DIRECTIONS: Show each line of the records that contains the word "screenshot", reproducing the lines verbatim.
-- BEGIN THE DATA --
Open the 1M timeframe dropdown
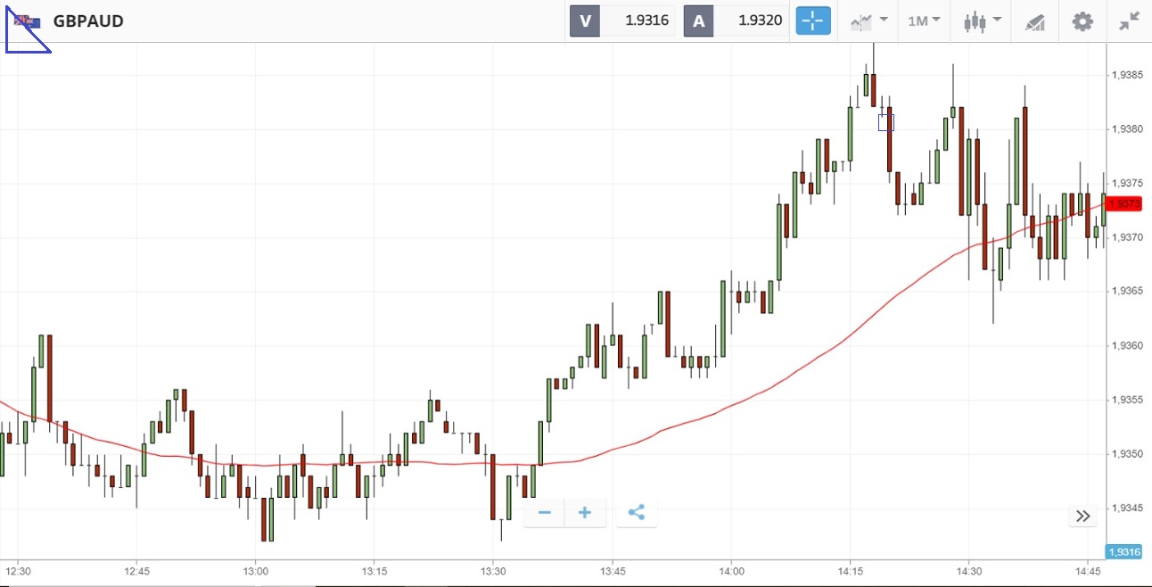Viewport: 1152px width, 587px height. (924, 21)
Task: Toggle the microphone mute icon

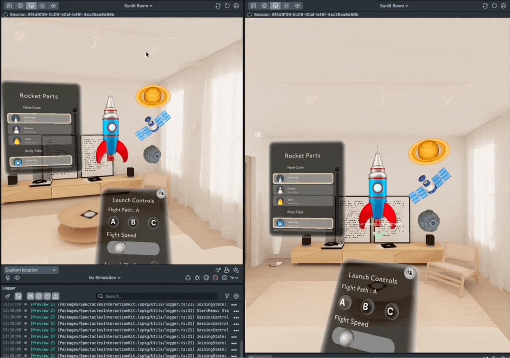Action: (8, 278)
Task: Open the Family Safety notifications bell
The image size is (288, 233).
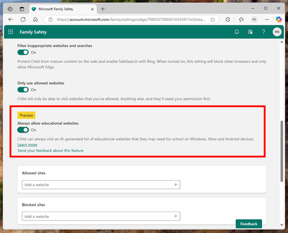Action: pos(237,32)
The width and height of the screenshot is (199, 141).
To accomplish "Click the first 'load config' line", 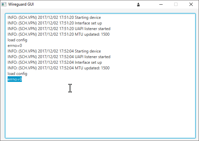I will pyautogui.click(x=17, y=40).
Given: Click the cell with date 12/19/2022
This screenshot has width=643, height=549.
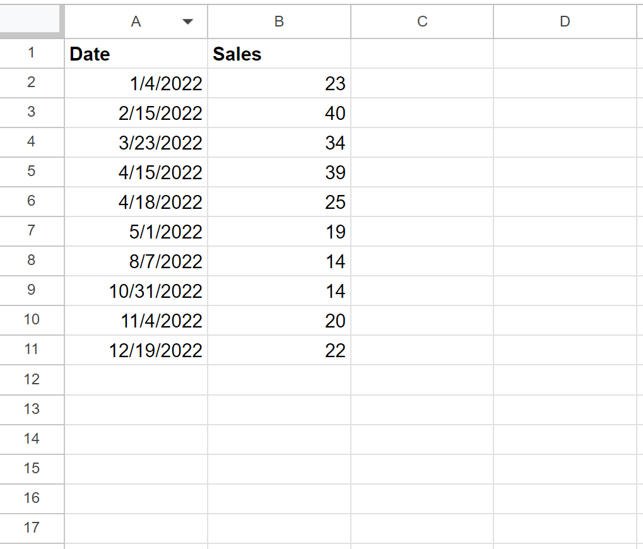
-- END THE DATA --
COMPLETE OUTPUT:
The width and height of the screenshot is (199, 141).
This screenshot has width=643, height=549.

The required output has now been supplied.